- Church: Catholic Church
- Diocese: Diocese of Shrewsbury
- In office: 19 August 1980 – 23 June 1995
- Predecessor: William Grasar
- Successor: Brian Noble
- Previous posts: Titular Bishop of Mercia (1968-1980) Auxiliary Bishop of Liverpool (1968-1980)

Orders
- Ordination: 20 June 1943 by Patrick Lyons
- Consecration: 16 February 1969 by George Beck

Personal details
- Born: 20 October 1919 Finternagh, County Cavan, Irish Republic
- Died: 7 May 1999 (aged 79) Wirral, Merseyside, United Kingdom

= Joseph Gray (bishop) =

Irish-born Roman Catholic bishop

Joseph Gray (20 October 1919 – 7 May 1999) was an Irish-born prelate of the Roman Catholic Church. He served as the Bishop of Shrewsbury from 1980 to 1995.
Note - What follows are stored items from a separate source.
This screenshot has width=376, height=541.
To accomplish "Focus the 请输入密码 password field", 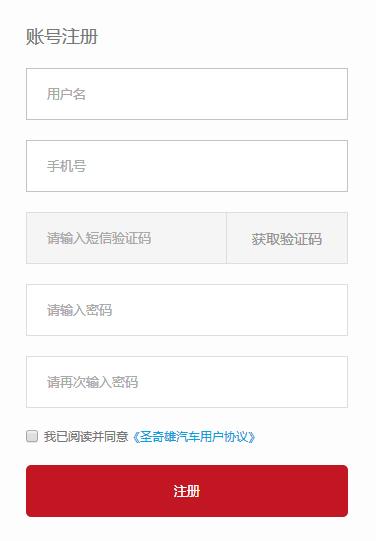I will point(187,310).
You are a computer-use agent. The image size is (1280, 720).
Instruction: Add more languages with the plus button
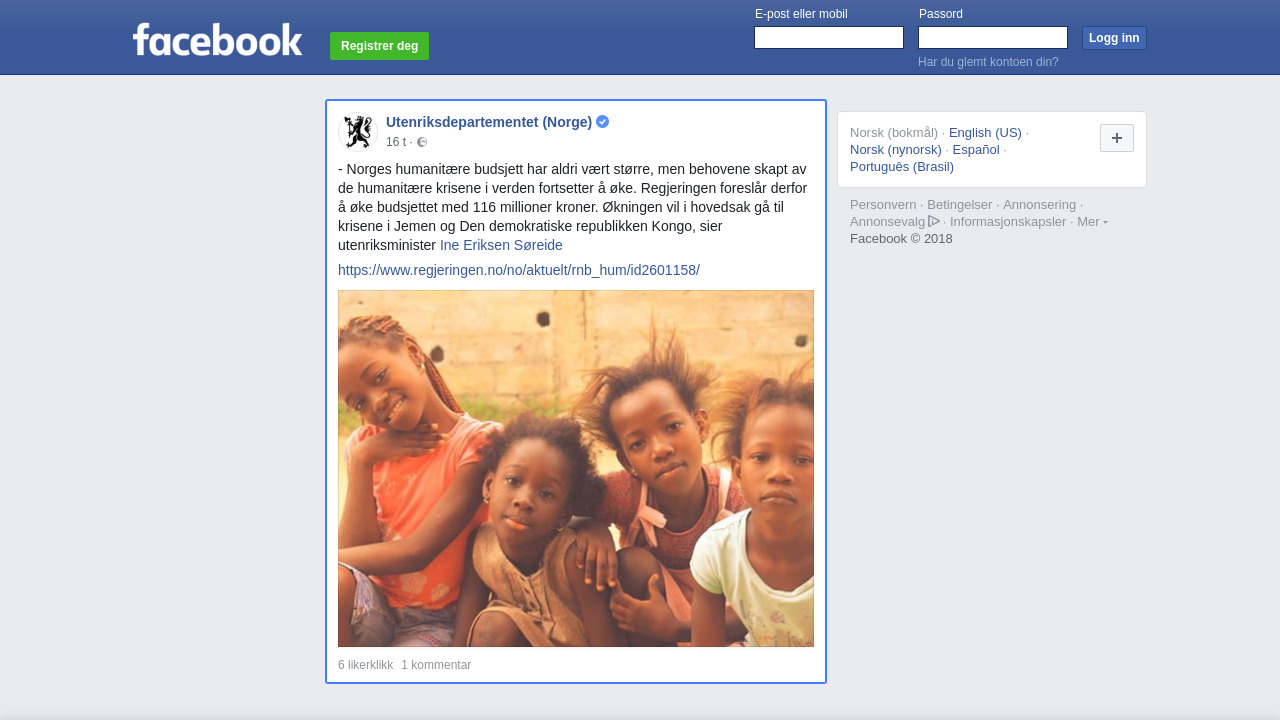(x=1117, y=138)
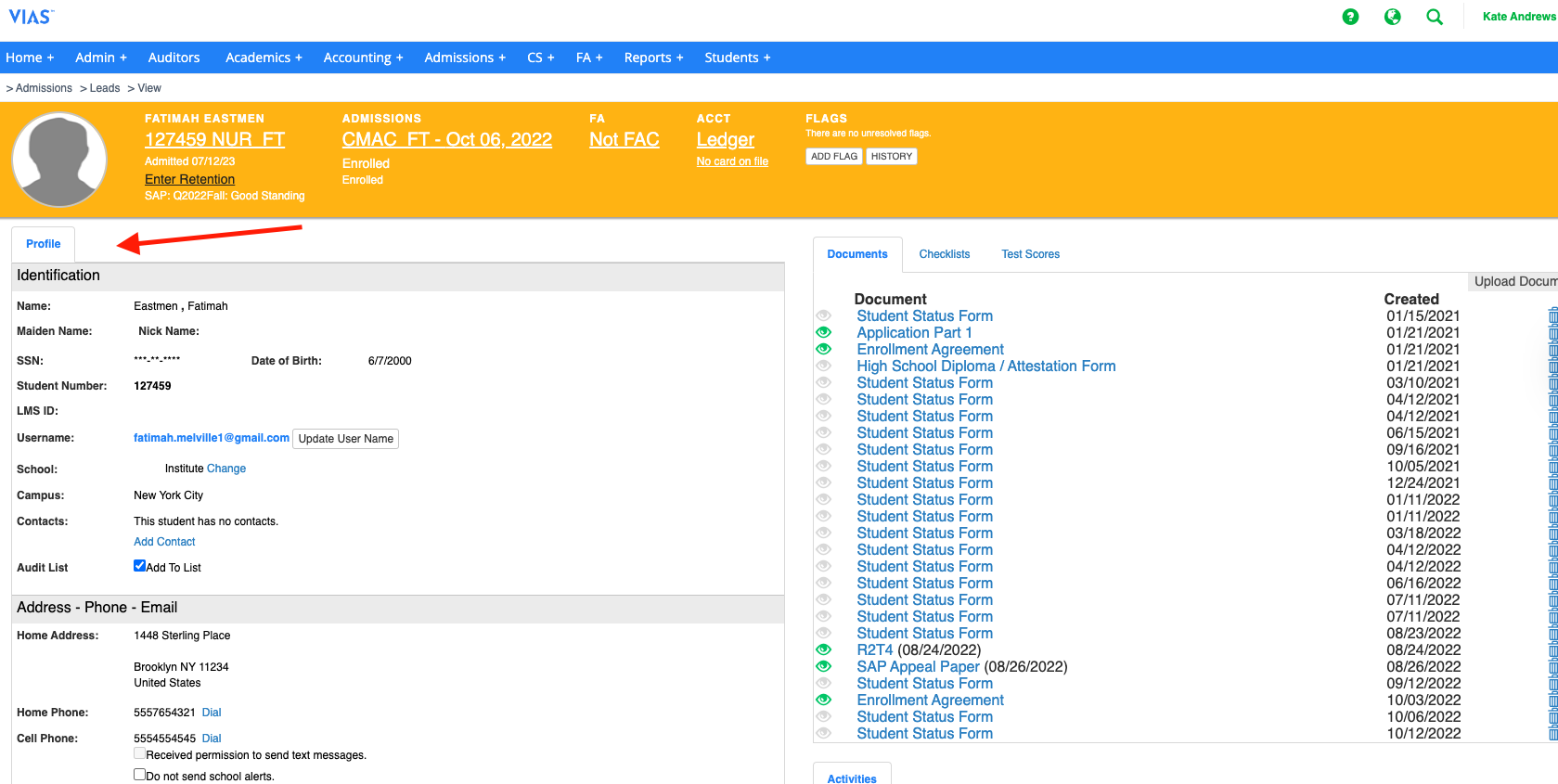1558x784 pixels.
Task: Expand the Academics + menu
Action: 264,58
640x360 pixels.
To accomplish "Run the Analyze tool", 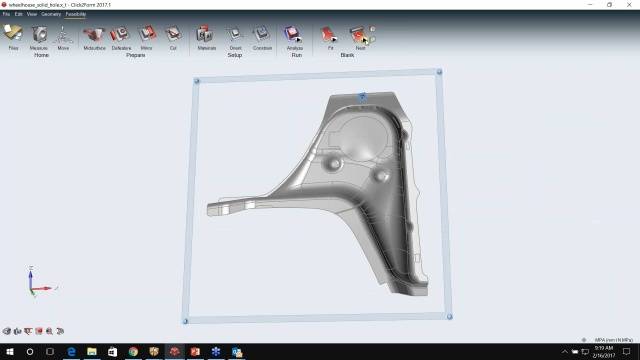I will (293, 34).
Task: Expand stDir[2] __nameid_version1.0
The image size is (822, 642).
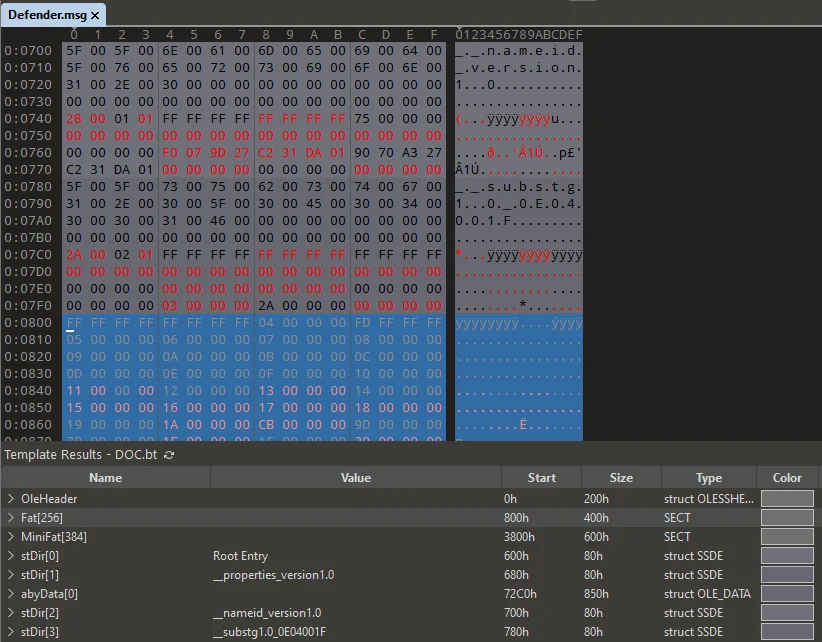Action: point(10,613)
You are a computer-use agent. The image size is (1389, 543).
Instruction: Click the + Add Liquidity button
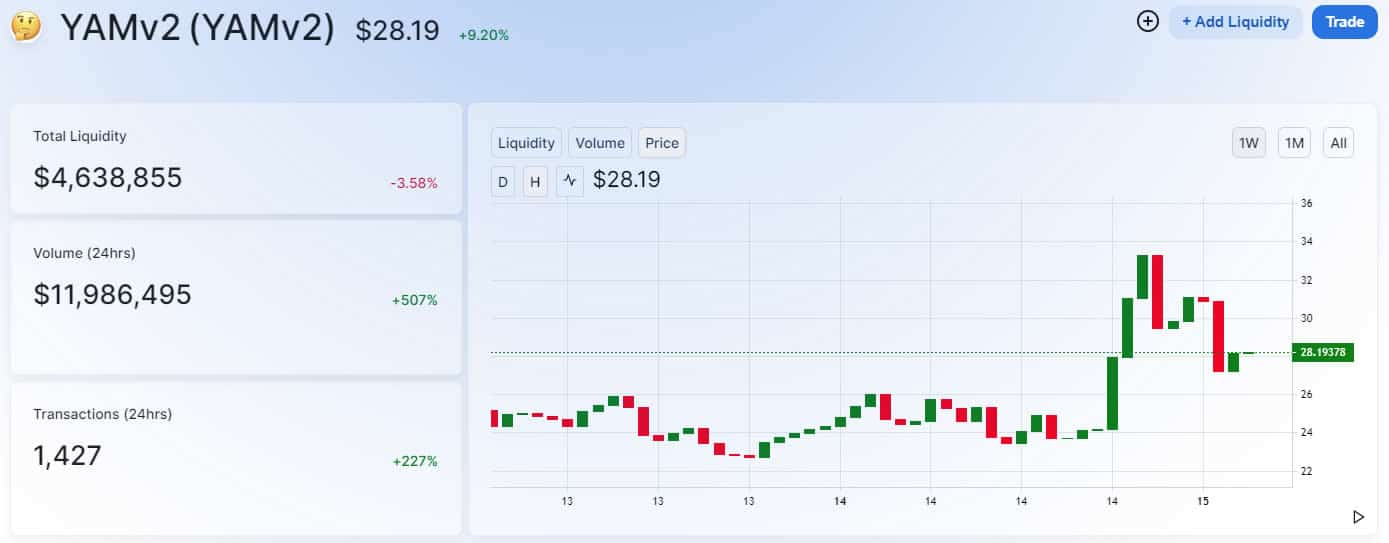pos(1236,21)
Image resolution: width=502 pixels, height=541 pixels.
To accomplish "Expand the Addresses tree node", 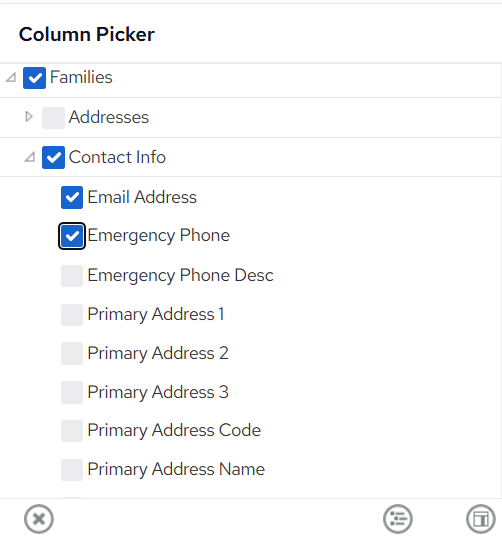I will (29, 117).
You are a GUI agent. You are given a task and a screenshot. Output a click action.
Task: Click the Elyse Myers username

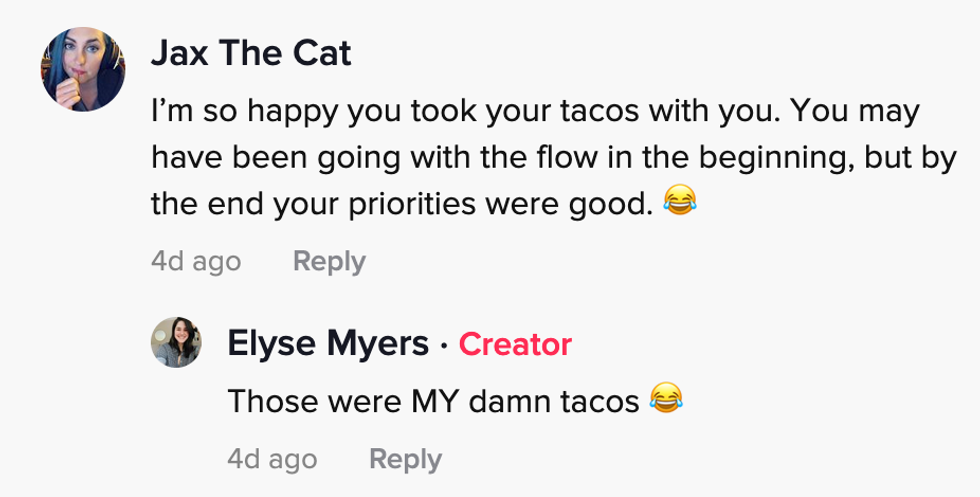click(328, 344)
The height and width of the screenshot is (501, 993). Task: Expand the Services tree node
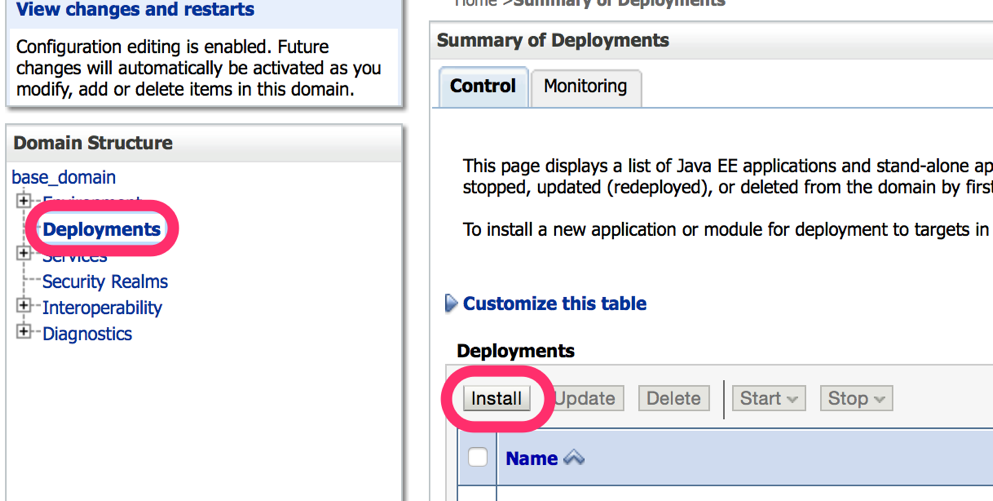pyautogui.click(x=24, y=254)
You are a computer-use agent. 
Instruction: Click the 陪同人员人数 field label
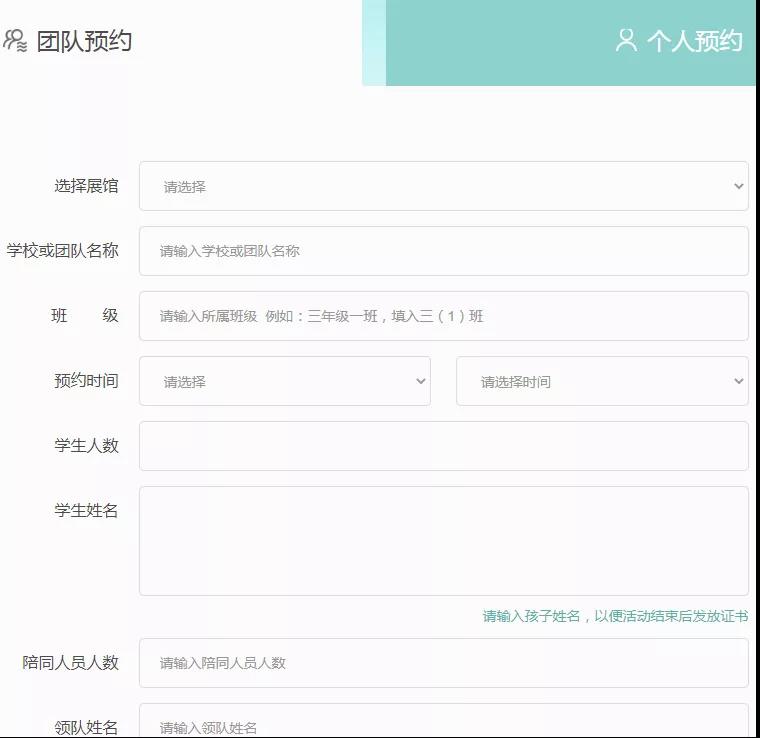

Born in Finternagh, County Cavan, Ireland on 20 October 1919, educated at St. Patrick's College, Cavan, he entered the seminary of St Mary's Oscott, Birmingham, he was ordained to the priesthood on 20 June 1943.
He pursued further study in canon law at the Dunboyne Institute, Maynooth College, earning his licentiate in canon law in 1950, in 1959 he was invited to Rome, to study at the Pontifical University of St Thomas Aquinas, where he wrote a thesis for his doctorate in canon law.

He was appointed an auxiliary bishop of Liverpool and titular bishop of Mercia on 19 December 1968. His consecration to the episcopate took place on 16 February 1969, the principal consecrator was George Andrew Beck, Archbishop of Liverpool, and the principal co-consecrators were George Patrick Dwyer, Archbishop of Birmingham and Augustine Harris, Bishop of Middlesbrough. Eleven years later, he was appointed the Bishop of Shrewsbury on 19 August 1980.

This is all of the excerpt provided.